Government to facilitate innovation in aquaculture

The Fish Site
by The Fish Site
8 May 2007, at 1:00am

NEW ZEALAND - The Government has approved a project to facilitate research and innovation around new aquaculture species and technologies in both existing and new aquaculture space, Fisheries Minister Jim Anderton said today.

"Aquaculture is a priority for this Labour-Progressive Government. I firmly believe that sustainable aquaculture can contribute to economic development both on a national and regional scale."

Mr Anderton told a meeting of regional council chief executives in Wellington that to make sure New Zealand gets the best value from its aquaculture development, we must be at the forefront of technology and industry best practice.

"Towards this, the government has worked with regional councils to support increased innovation in the use of existing space through appropriate regional coastal plan provisions. The work underway in Waikato to allow experimental aquaculture on existing farms is a good example of this.

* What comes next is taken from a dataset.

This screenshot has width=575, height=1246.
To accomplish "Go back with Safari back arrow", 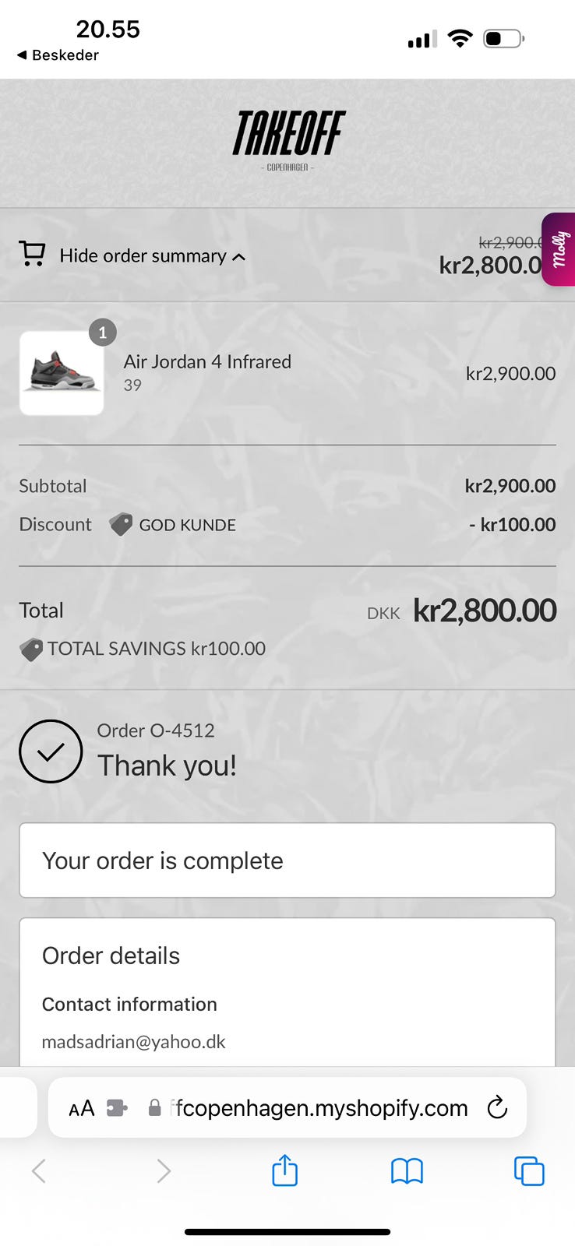I will 39,1170.
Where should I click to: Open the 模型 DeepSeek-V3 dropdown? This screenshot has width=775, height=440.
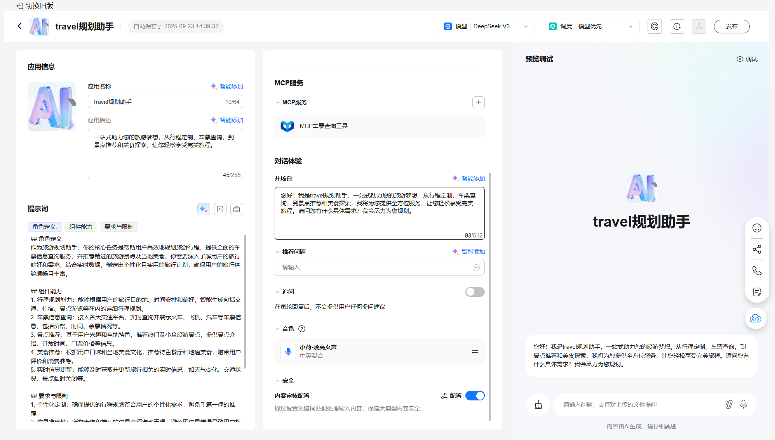(x=486, y=26)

"The Government is also investigating the possibility of a law change or other methods to encourage experimental aquaculture."

Mr Anderton said Aquaculture New Zealand was developing a national research strategy for the aquaculture sector, which would provide guidance to providers and the Foundation for Research Science and Technology about research priorities for aquaculture over the next five to ten years.

"It is widely recognised that for New Zealand aquaculture to fulfil its considerable potential, there must be greater cooperation between science, industry and other stakeholders."

He said the Government would shortly release its response to the aquaculture industry's sector strategy.

"It sets out how we will work with councils, industry and others to help the industry achieve its goal of being a $1 billion dollar business by 2025.

"Now that councils are responsible for aquaculture planning, a key part of the government response involves supporting councils in their planning processes. It was the feed-back we had from you that showed us the importance of that kind of support."